(Records from a data source)
___

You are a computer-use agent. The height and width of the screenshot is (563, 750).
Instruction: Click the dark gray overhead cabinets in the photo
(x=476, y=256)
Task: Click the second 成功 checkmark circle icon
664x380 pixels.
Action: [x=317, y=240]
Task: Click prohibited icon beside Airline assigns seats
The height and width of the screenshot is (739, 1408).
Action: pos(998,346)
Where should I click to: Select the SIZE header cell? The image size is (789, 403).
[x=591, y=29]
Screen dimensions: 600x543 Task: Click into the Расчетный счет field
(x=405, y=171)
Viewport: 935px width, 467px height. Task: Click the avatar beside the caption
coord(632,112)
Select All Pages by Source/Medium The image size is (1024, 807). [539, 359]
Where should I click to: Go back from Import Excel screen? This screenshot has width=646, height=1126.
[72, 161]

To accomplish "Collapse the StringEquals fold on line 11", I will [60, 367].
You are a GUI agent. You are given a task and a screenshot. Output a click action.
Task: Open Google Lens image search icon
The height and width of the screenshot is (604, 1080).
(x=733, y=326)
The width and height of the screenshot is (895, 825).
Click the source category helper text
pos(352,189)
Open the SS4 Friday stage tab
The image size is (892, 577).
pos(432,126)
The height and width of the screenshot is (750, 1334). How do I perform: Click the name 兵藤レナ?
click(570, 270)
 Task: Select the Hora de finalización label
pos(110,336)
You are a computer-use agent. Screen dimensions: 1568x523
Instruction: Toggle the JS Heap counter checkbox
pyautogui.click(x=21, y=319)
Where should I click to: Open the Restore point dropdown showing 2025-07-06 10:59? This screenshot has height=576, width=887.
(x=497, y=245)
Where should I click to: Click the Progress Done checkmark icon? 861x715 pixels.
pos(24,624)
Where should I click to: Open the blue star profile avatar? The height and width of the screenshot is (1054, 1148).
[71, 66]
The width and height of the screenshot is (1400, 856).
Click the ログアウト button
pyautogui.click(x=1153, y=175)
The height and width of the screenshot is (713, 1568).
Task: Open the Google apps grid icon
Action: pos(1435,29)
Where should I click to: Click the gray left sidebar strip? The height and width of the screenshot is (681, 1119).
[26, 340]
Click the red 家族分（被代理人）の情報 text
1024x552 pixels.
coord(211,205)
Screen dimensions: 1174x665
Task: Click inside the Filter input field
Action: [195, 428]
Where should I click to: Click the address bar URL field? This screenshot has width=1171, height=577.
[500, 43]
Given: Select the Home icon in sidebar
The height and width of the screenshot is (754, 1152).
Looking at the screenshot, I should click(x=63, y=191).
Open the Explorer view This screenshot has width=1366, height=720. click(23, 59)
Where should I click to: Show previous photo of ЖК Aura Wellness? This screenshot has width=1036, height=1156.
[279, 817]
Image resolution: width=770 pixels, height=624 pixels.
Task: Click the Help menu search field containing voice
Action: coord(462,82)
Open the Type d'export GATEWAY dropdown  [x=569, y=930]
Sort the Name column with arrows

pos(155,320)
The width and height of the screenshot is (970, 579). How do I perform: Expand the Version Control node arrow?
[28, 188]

___

## Work order
Exact repetition of every entry in the data is required.

## Result below
You are a computer-use agent. The height and width of the screenshot is (563, 750).
Instruction: Click the dark gray overhead cabinets in the photo
(x=476, y=256)
Task: Click the second 成功 checkmark circle icon
664x380 pixels.
Action: [x=317, y=240]
Task: Click prohibited icon beside Airline assigns seats
The height and width of the screenshot is (739, 1408).
Action: pos(998,346)
Where should I click to: Select the SIZE header cell? The image size is (789, 403).
[x=591, y=29]
Screen dimensions: 600x543 Task: Click into the Расчетный счет field
(x=405, y=171)
Viewport: 935px width, 467px height. Task: Click the avatar beside the caption
coord(632,112)
Select All Pages by Source/Medium The image size is (1024, 807). [539, 359]
Where should I click to: Go back from Import Excel screen? This screenshot has width=646, height=1126.
[72, 161]

To accomplish "Collapse the StringEquals fold on line 11", I will [60, 367].
You are a GUI agent. You are given a task and a screenshot. Output a click action.
Task: Open Google Lens image search icon
The height and width of the screenshot is (604, 1080).
(x=733, y=326)
The width and height of the screenshot is (895, 825).
Click the source category helper text
pos(352,189)
Open the SS4 Friday stage tab
The image size is (892, 577).
pos(432,126)
The height and width of the screenshot is (750, 1334). How do I perform: Click the name 兵藤レナ?
click(570, 270)
 Task: Select the Hora de finalización label
pos(110,336)
You are a computer-use agent. Screen dimensions: 1568x523
Instruction: Toggle the JS Heap counter checkbox
pyautogui.click(x=21, y=319)
Where should I click to: Open the Restore point dropdown showing 2025-07-06 10:59? This screenshot has height=576, width=887.
(x=497, y=245)
Where should I click to: Click the Progress Done checkmark icon? 861x715 pixels.
pos(24,624)
Where should I click to: Open the blue star profile avatar? The height and width of the screenshot is (1054, 1148).
[71, 66]
The width and height of the screenshot is (1400, 856).
Click the ログアウト button
pyautogui.click(x=1153, y=175)
The height and width of the screenshot is (713, 1568).
Task: Open the Google apps grid icon
Action: pos(1435,29)
Where should I click to: Click the gray left sidebar strip? The height and width of the screenshot is (681, 1119).
[26, 340]
Click the red 家族分（被代理人）の情報 text
1024x552 pixels.
coord(211,205)
Screen dimensions: 1174x665
Task: Click inside the Filter input field
Action: [195, 428]
Where should I click to: Click the address bar URL field? This screenshot has width=1171, height=577.
[500, 43]
Given: Select the Home icon in sidebar
The height and width of the screenshot is (754, 1152).
Looking at the screenshot, I should click(x=63, y=191).
Open the Explorer view This screenshot has width=1366, height=720. click(23, 59)
Where should I click to: Show previous photo of ЖК Aura Wellness? This screenshot has width=1036, height=1156.
[279, 817]
Image resolution: width=770 pixels, height=624 pixels.
Task: Click the Help menu search field containing voice
Action: coord(462,82)
Open the Type d'export GATEWAY dropdown  [x=569, y=930]
Sort the Name column with arrows

pos(155,320)
The width and height of the screenshot is (970, 579). How do I perform: Expand the Version Control node arrow?
[28, 188]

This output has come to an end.